Previously…
i Brethany sighed, a sudden thought striking her. "Alright, Albus, since I'm here, and since I know that everyone here knows what I'm talking about, I'm ready to ask that question." The headmaster looked at her expectantly, and she grinned slightly. "How do I become part of the Order of the Phoenix?"
"I thought you'd never ask," Remus laughed at her, shaking his head. The others, too, had similar reactions, and Brethany found herself overwhelmed with excited members of the Order.
"You've just invited yourself into the madness," Harry told her wryly. "You're about to find out just how exciting my life can be."

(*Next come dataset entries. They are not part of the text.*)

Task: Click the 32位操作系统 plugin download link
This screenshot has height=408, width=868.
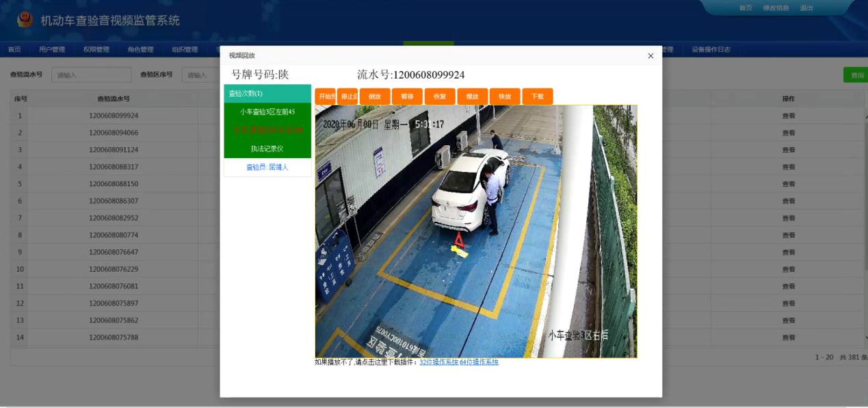Action: (438, 362)
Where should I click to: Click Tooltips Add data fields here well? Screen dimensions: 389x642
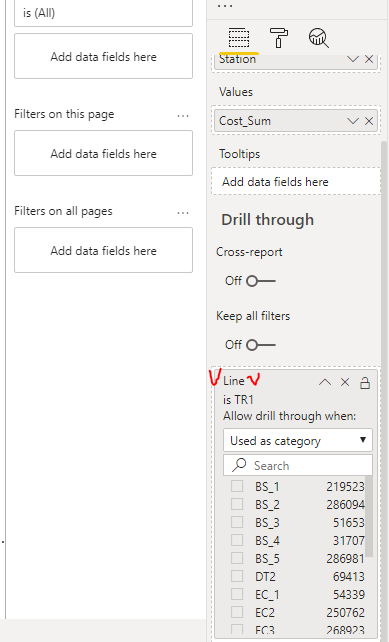pos(296,181)
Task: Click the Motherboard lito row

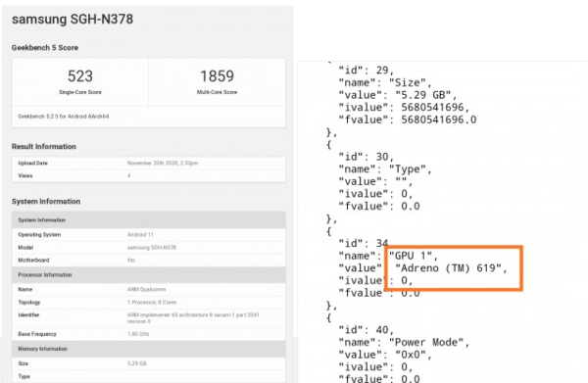Action: pos(149,261)
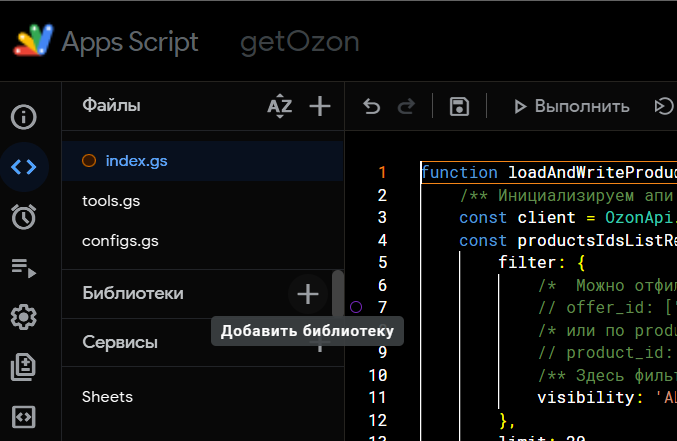Save project with the floppy disk icon
The image size is (677, 441).
[459, 106]
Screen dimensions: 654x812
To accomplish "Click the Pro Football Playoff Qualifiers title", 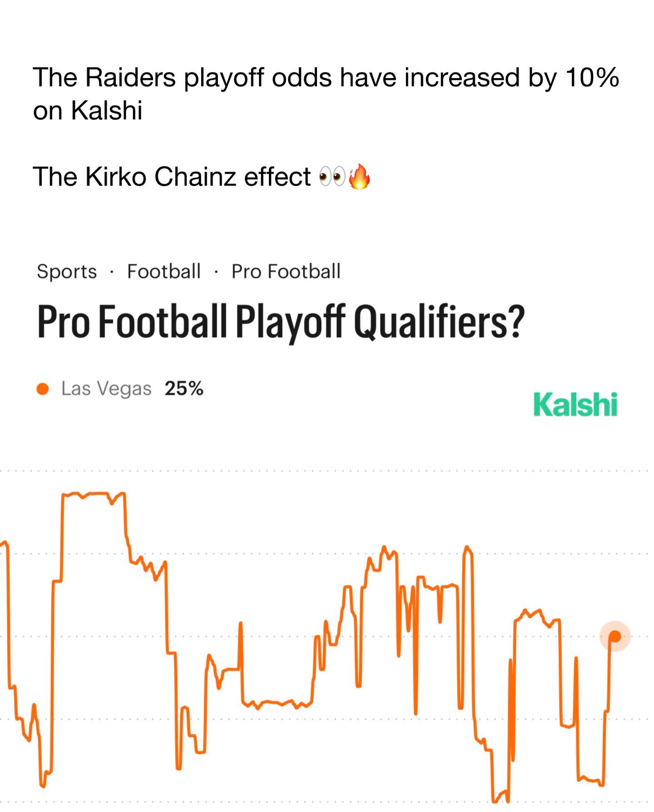I will tap(280, 321).
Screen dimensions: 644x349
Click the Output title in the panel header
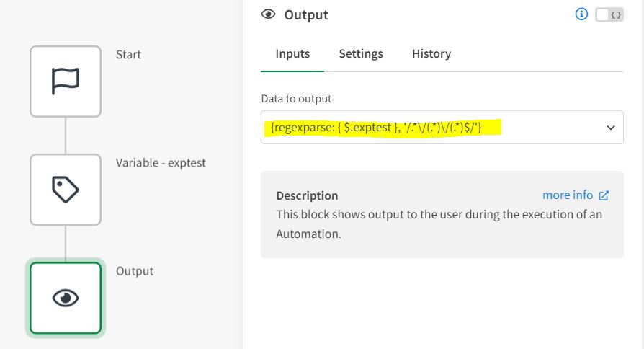(x=306, y=14)
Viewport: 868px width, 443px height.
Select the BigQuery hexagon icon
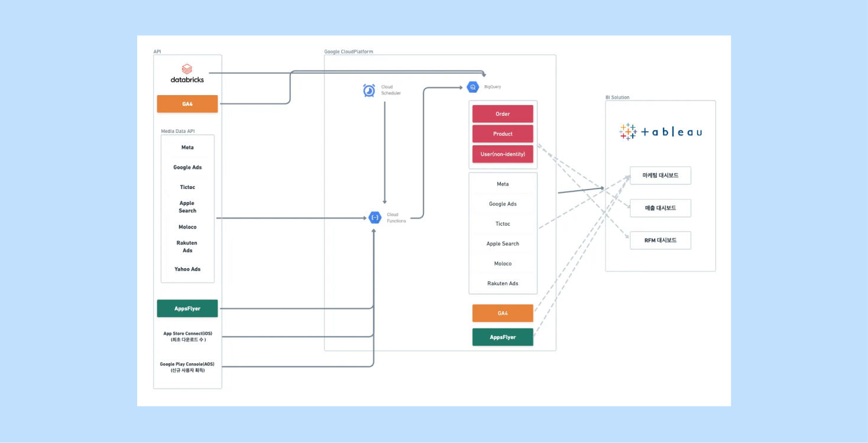[472, 87]
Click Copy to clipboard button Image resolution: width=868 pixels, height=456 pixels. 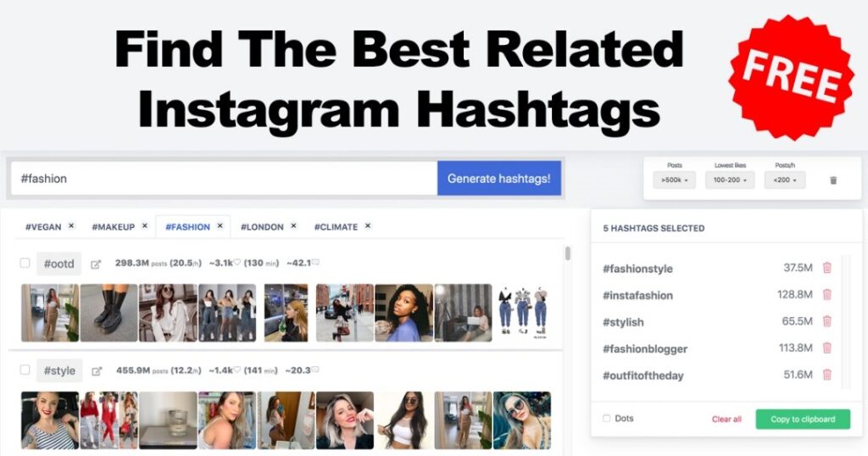pos(803,419)
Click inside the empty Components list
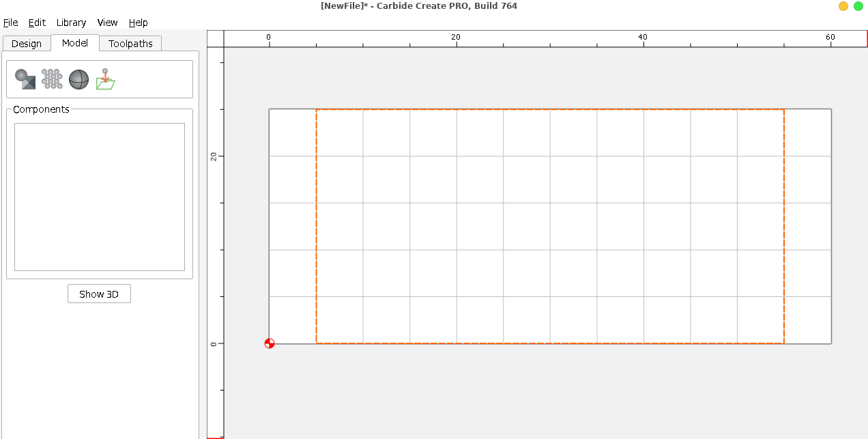 click(x=100, y=197)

"As though I don't know already?" Student and teacher shared amused looks, quite aware of how much they shared due to the Occlumency lessons. /i
And Now…
"Bloody hell," Brethany sighed to herself. "If I'd known it would be all this complicated, I wouldn't have asked." She stared in dismay at the documents on her desk, then looked up at the man standing before her. "Did you have to fill all these out before you joined the order, Severus?"

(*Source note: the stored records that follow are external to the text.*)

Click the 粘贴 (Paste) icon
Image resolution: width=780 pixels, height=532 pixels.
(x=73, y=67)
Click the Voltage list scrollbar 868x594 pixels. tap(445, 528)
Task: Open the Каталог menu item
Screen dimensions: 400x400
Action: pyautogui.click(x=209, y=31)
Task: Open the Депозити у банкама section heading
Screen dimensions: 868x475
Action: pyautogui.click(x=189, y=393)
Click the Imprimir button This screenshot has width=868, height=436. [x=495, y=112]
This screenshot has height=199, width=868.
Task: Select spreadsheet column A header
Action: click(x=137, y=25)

"Unfortunately, yes," the Potions Master looked decidedly sour. "Albus seems to have the idea that anyone who can fill all of those out without reducing them to ashes must be a 'good person'." Brethany snorted. "And if you desire to join the Order any time soon, you may wish to begin now."
"Urg," Brethany's lip curled as she looked back down at the papers. "I may just decide I'm evil and burn them all."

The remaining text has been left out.